Your job is to report every line of the entries that has "Statement".

### ENTRIES PROVIDED
# # #

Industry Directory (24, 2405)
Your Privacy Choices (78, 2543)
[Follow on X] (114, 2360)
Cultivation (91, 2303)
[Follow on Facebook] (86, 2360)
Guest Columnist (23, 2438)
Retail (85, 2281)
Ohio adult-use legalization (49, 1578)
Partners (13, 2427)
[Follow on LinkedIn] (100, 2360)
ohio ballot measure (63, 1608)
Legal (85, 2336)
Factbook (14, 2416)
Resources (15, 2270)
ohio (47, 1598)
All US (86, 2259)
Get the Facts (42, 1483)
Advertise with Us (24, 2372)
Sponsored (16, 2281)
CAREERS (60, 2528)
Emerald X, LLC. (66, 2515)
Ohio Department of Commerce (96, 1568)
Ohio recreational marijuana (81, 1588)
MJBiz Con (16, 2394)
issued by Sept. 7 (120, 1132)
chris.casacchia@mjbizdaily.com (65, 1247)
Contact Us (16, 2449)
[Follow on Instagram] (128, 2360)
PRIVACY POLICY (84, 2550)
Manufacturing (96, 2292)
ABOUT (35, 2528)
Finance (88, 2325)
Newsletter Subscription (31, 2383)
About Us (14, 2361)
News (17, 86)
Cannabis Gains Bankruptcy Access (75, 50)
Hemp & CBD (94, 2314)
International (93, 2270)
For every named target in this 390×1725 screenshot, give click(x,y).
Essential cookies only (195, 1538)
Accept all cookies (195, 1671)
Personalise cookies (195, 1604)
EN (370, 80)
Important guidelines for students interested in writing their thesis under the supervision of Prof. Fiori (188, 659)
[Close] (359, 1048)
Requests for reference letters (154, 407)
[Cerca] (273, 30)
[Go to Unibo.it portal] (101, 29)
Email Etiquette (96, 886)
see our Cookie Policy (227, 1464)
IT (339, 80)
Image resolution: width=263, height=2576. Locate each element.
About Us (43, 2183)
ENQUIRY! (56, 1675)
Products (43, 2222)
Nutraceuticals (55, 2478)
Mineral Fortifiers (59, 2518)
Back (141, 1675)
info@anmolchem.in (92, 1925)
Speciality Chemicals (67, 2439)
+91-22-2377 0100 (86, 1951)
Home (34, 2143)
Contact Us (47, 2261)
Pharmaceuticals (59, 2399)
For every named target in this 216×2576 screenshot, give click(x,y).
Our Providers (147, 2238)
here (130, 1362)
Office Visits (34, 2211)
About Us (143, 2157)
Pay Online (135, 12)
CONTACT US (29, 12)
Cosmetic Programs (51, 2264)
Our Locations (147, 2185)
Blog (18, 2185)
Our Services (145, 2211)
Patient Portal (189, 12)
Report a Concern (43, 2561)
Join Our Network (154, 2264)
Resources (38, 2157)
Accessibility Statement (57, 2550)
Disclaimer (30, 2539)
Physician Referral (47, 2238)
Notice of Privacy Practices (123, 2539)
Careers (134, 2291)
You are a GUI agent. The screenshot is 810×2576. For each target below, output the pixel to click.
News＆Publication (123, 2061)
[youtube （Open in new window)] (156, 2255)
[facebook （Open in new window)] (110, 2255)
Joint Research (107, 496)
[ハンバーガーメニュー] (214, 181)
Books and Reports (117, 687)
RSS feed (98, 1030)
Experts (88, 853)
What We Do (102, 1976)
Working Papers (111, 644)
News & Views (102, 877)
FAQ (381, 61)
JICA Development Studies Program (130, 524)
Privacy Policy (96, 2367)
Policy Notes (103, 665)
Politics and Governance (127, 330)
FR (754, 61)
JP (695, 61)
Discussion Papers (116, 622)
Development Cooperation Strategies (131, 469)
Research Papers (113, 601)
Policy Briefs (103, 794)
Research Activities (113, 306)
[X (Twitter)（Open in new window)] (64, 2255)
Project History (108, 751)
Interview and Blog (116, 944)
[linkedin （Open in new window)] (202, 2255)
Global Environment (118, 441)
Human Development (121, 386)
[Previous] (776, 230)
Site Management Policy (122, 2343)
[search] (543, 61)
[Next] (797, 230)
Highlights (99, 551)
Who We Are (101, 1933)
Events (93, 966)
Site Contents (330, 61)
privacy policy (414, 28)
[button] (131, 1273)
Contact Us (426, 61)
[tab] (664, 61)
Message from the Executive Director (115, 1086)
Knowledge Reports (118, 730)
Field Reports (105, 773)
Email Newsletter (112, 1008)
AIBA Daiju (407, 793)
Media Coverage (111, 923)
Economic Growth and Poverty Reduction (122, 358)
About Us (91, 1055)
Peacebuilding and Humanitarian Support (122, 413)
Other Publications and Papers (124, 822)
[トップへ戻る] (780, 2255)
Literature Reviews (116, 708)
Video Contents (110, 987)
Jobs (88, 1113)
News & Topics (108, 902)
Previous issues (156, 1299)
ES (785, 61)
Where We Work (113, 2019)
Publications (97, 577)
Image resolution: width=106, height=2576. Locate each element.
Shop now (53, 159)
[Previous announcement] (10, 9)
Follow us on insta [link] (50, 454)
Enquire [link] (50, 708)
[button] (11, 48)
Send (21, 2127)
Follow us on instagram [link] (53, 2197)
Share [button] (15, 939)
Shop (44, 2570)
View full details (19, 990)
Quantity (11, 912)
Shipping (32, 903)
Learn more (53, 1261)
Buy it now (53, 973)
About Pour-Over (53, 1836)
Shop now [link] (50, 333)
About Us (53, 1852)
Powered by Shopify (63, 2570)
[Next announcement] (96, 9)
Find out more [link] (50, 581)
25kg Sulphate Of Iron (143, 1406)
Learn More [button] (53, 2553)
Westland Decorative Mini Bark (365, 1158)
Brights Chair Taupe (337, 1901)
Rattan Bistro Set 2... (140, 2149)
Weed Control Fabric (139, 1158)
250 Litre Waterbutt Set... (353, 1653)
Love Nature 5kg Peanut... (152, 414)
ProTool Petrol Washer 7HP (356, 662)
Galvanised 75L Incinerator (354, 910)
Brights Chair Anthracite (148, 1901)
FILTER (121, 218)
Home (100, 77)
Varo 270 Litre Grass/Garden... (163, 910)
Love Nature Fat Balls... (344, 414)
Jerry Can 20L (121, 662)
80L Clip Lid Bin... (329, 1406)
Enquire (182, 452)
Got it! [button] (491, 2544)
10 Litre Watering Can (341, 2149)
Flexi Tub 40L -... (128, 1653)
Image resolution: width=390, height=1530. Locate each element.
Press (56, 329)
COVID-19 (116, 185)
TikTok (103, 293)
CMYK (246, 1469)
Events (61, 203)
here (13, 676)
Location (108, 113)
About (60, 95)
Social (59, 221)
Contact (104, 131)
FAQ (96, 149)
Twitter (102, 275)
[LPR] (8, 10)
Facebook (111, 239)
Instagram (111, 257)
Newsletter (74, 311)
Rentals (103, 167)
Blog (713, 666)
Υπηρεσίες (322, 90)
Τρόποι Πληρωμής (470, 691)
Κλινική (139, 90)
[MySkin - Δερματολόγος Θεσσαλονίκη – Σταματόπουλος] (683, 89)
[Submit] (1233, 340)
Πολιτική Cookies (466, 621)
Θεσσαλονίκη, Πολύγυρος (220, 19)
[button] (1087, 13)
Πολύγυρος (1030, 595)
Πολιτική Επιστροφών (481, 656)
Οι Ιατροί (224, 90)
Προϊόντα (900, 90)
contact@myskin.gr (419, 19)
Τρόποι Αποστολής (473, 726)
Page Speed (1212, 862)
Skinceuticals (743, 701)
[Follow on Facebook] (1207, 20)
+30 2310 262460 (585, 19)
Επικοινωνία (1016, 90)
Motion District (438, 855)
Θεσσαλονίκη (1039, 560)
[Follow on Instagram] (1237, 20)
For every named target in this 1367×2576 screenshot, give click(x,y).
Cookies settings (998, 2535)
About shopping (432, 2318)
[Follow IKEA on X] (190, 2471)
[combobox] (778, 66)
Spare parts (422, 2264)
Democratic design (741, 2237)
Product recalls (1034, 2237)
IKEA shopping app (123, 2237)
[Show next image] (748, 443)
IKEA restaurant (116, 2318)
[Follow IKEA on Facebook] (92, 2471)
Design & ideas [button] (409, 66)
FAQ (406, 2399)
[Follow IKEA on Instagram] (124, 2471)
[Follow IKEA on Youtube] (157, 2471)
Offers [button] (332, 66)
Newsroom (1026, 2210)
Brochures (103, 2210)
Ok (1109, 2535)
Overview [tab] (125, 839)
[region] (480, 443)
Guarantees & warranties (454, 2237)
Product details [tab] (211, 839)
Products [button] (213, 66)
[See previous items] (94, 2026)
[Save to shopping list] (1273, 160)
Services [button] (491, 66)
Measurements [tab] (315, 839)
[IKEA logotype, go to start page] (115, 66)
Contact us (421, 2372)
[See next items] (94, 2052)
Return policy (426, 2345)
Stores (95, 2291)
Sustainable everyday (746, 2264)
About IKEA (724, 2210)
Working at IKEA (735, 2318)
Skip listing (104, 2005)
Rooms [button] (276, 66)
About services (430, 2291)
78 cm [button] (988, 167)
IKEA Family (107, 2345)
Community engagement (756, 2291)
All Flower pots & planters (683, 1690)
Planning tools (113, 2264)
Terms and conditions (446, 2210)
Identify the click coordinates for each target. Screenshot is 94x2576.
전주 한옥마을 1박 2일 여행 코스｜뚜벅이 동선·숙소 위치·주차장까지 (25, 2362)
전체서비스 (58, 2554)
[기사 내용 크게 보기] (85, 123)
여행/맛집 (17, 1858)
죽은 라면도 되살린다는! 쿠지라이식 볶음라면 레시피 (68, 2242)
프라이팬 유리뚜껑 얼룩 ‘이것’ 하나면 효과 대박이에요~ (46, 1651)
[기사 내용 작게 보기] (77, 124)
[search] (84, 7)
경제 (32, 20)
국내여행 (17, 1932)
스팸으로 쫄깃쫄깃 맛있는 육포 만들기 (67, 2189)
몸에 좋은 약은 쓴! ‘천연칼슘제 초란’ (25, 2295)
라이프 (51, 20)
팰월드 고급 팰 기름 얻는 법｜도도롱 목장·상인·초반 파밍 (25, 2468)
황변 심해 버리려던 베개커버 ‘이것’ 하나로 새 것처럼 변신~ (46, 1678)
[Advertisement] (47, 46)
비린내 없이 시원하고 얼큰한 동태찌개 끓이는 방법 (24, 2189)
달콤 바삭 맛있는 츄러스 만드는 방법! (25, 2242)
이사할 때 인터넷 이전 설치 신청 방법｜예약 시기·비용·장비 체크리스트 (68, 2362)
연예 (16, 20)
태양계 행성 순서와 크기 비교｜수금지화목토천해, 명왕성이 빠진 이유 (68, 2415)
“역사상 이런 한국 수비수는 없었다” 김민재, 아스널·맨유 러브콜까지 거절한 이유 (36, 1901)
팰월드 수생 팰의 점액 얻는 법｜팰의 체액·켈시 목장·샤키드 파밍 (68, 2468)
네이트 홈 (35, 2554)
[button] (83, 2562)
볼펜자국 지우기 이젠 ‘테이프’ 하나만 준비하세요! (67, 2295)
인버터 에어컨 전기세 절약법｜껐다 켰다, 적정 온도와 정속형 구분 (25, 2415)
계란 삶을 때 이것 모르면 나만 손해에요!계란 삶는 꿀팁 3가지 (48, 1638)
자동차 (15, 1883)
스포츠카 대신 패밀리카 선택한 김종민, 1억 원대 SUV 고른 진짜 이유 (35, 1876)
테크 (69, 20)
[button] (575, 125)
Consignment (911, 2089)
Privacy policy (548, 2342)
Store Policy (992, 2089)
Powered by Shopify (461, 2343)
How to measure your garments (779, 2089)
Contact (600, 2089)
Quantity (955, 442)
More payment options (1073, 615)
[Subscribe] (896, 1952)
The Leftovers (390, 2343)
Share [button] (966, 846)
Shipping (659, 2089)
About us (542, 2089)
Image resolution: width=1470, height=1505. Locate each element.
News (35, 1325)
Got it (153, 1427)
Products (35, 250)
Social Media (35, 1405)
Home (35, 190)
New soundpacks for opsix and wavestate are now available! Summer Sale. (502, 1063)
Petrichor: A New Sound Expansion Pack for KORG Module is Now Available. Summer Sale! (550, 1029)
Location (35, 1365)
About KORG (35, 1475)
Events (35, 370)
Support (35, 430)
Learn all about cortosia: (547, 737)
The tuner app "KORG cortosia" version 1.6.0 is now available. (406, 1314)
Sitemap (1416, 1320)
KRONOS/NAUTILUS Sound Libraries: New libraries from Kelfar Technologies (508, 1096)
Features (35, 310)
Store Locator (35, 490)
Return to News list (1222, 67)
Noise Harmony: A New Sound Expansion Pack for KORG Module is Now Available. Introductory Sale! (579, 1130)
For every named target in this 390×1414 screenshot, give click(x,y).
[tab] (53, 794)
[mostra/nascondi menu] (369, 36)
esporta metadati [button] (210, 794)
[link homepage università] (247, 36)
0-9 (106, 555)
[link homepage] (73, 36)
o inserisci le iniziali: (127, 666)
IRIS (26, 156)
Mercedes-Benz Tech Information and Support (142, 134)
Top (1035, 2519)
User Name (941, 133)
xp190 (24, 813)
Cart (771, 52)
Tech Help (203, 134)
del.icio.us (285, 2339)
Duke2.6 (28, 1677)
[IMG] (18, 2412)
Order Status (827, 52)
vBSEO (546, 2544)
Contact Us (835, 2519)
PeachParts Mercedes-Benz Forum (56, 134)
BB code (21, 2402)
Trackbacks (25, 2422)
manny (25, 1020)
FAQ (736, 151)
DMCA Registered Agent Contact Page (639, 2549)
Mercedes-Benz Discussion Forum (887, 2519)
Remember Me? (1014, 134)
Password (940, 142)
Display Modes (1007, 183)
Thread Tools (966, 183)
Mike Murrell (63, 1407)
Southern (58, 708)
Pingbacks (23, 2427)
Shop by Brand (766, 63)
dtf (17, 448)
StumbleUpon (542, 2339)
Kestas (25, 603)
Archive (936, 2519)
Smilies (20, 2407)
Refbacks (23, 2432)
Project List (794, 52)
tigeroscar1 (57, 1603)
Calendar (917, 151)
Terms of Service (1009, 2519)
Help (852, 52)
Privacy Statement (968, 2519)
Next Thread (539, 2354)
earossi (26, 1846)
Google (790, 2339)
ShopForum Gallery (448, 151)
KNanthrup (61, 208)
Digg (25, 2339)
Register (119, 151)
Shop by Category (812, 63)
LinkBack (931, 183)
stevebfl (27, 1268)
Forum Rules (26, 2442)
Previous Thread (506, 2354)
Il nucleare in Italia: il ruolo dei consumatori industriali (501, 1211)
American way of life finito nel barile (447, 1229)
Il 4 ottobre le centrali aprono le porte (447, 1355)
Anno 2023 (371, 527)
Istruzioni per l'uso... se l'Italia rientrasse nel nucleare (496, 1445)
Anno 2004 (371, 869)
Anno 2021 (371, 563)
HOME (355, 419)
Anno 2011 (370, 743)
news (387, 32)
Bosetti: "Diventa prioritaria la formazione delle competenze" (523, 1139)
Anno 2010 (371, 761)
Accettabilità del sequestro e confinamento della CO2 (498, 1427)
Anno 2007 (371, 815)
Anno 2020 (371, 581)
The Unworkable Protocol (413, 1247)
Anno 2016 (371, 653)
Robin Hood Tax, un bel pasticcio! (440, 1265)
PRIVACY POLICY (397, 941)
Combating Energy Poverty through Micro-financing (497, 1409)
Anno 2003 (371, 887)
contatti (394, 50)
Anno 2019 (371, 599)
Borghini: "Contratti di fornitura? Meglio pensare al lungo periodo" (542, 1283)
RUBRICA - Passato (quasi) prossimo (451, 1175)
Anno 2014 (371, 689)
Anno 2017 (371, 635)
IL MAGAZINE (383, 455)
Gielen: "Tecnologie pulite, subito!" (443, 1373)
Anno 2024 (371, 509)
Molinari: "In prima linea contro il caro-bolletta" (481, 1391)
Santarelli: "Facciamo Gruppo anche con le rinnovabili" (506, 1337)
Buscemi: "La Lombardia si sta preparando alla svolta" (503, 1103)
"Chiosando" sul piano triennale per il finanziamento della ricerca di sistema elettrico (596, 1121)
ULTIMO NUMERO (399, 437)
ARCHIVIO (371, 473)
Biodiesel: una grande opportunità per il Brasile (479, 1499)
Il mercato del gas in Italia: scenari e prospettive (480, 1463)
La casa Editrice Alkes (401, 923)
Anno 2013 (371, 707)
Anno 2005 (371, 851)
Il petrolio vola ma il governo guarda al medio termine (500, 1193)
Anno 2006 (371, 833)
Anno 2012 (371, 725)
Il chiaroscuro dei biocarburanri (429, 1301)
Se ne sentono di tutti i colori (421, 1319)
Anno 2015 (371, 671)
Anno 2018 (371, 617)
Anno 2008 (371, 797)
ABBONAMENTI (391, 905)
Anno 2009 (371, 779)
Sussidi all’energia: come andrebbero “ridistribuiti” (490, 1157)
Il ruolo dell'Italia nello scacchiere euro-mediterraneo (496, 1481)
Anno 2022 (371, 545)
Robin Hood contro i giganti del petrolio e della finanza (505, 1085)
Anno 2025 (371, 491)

# # #

### OUTPUT OF THE TASK
Accessibility Statement (57, 2550)
Privacy Statement (968, 2519)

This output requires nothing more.